One of the most famous of the western Indian forts of the United States is situated on the west bank of the Laramie River, one and a half miles above the junction of that stream with the Platte. Though deserted the post is still a picturesque figure, recalling the days when it administered authority for seven hundred miles around. The property now comprises part of the ranch of Mr. John Hunton.

Before the white man had established a habitation where Fort Laramie stands the whole of the country of the North Platte River was a hunting-ground and battle-field for different tribes of Indians. Countless herds of buffalo roamed the land and it was rich in fur-bearing animals, as well.

In 1834 William Sublette and Robert Campbell, coming to this part of the country to trap beaver, found themselves obliged to construct some sort of protection against the roving bands of vagabond Crows and Pawnees which occasionally swept along the Platte, stealing where they could. They built in that year upon the present site of Fort Laramie a square fort of pickets 18 feet high, with bastions at two diagonal corners, and a number of little houses inside for their employés. In 1835 they sold out to Milton Sublette, James Bridger and three other trappers, who went into partnership with the American Fur Company and continued the beaver trapping business.

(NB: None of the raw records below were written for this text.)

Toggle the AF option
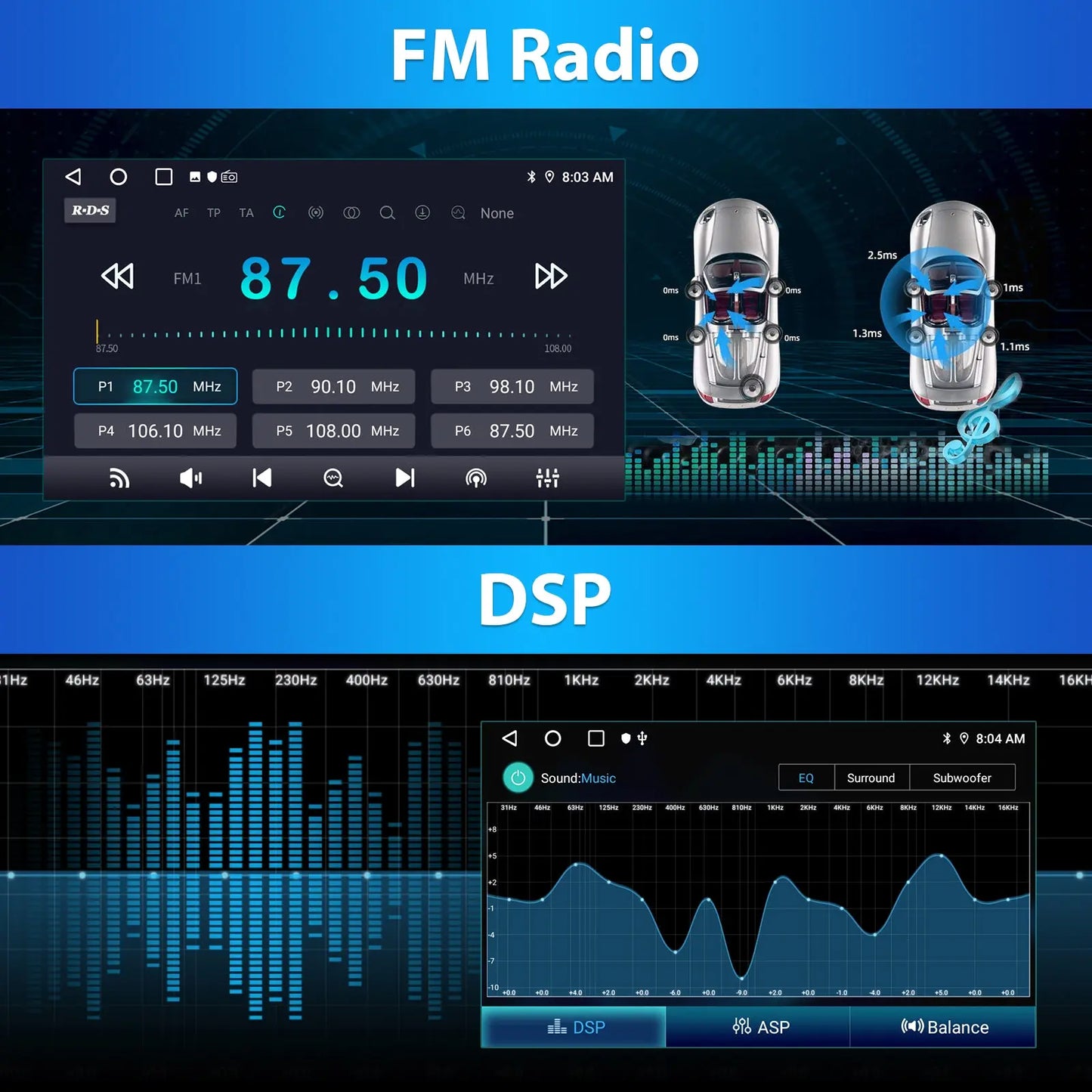1092x1092 pixels. click(181, 213)
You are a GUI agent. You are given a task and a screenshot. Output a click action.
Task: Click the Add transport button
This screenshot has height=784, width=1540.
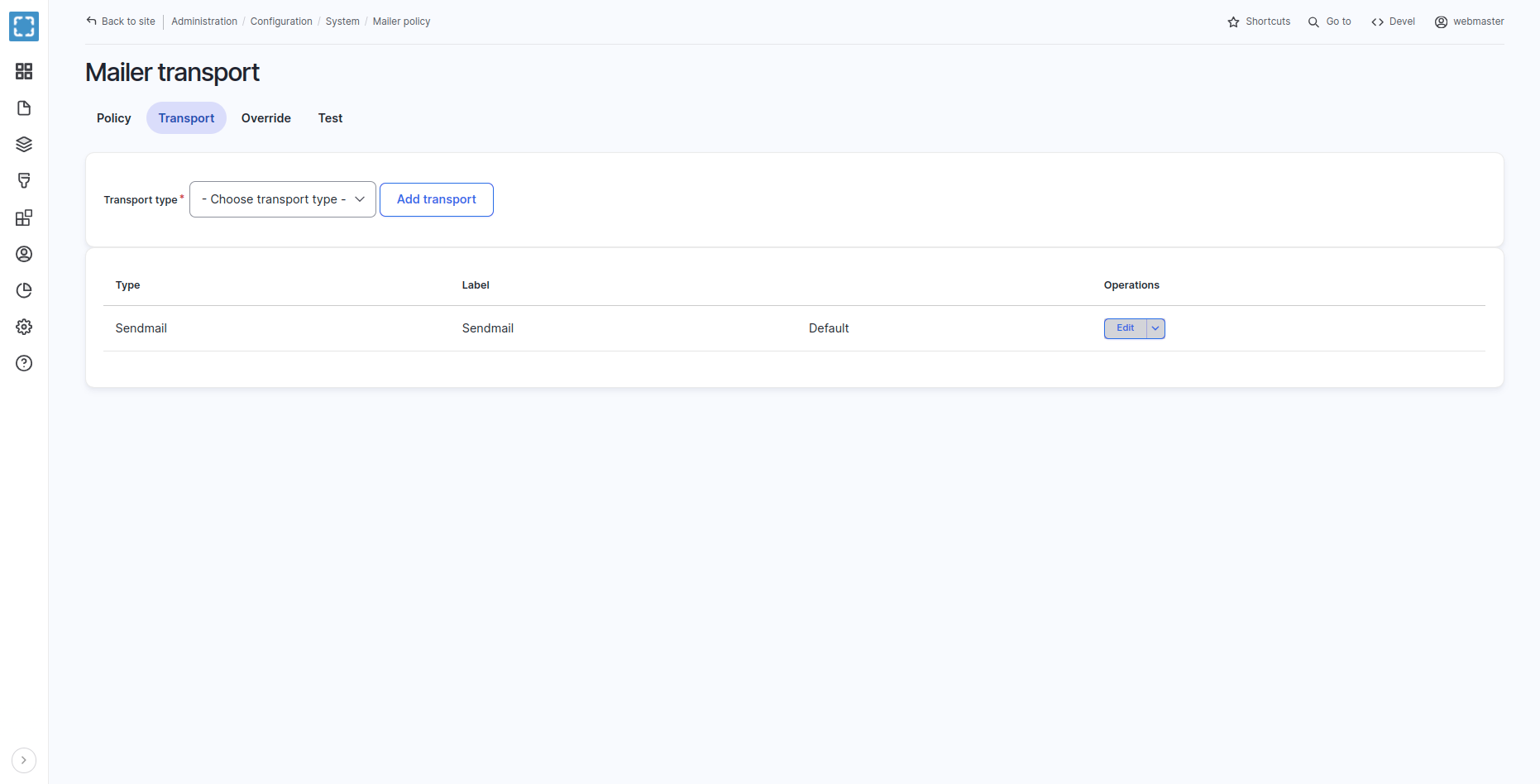pyautogui.click(x=436, y=199)
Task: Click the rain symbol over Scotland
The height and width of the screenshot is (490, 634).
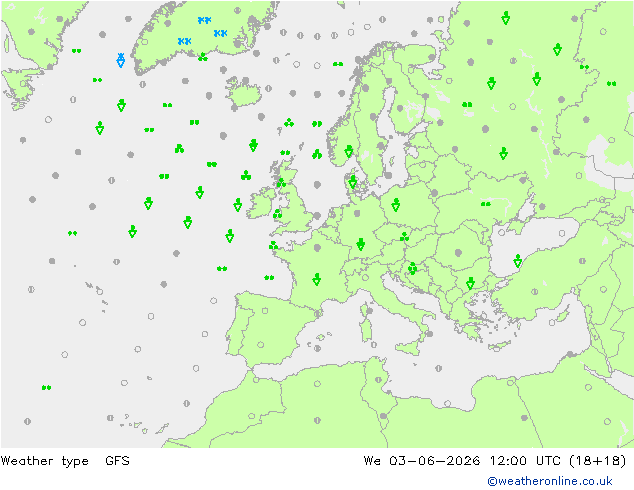Action: (x=281, y=183)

In that year the American Fur Company sent two men named Kiplin and Sabille to the Bear Butte and Northern Black Hills to persuade the Sioux Indians to come over and hunt their game and live in the vicinity of the fort. Their ambassadors succeeded so well that they returned with over one hundred lodges of Oglala Sioux under Chief Bull Bear. This was the first appearance of the powerful Sioux nation in this part of the country, which they speedily overran, driving away Pawnees, Cheyennes, Crows and all others from its very borders.

Of course the fort speedily became a trading post where the Indians bartered a buffalo robe for a knife, an awl, or a drink of “fire water.” Anything that the company had to trade was at least of the value of one buffalo robe. An American horse brought fifty of them; any pony was worth twenty or thirty. Any old scrap of iron was of great value to an Indian and by him would be speedily converted into a knife. Fire-arms he had none and his arrow-heads were all made of pieces of flint or massive quartz, fashioned into proper shape by laborious pecking with another stone. The Sioux then had no horses, but herds of wild horses were abundant on their arrival and it was not many years before they learned their use.

In 1836 the picket fort began to rot badly and the American Fur Company rebuilt it of adobe at an expense of $10,000. The people who lived inside of the fort at this time called it “Fort William,” after William Sublette, but the name could not be popularized. The fort being built on the Laramie River, not far from Laramie Peak, the American Fur Company’s clerks in their city offices labelled it Fort Laramie and by that name it was destined to be called.

It seems that Laramie was a trapper, one of the first French voyageurs who ever trapped a beaver or shot a buffalo in the Rocky Mountains. He was one day killed by a band of Arapahoes on the headwaters of the stream which has ever since been called by his name.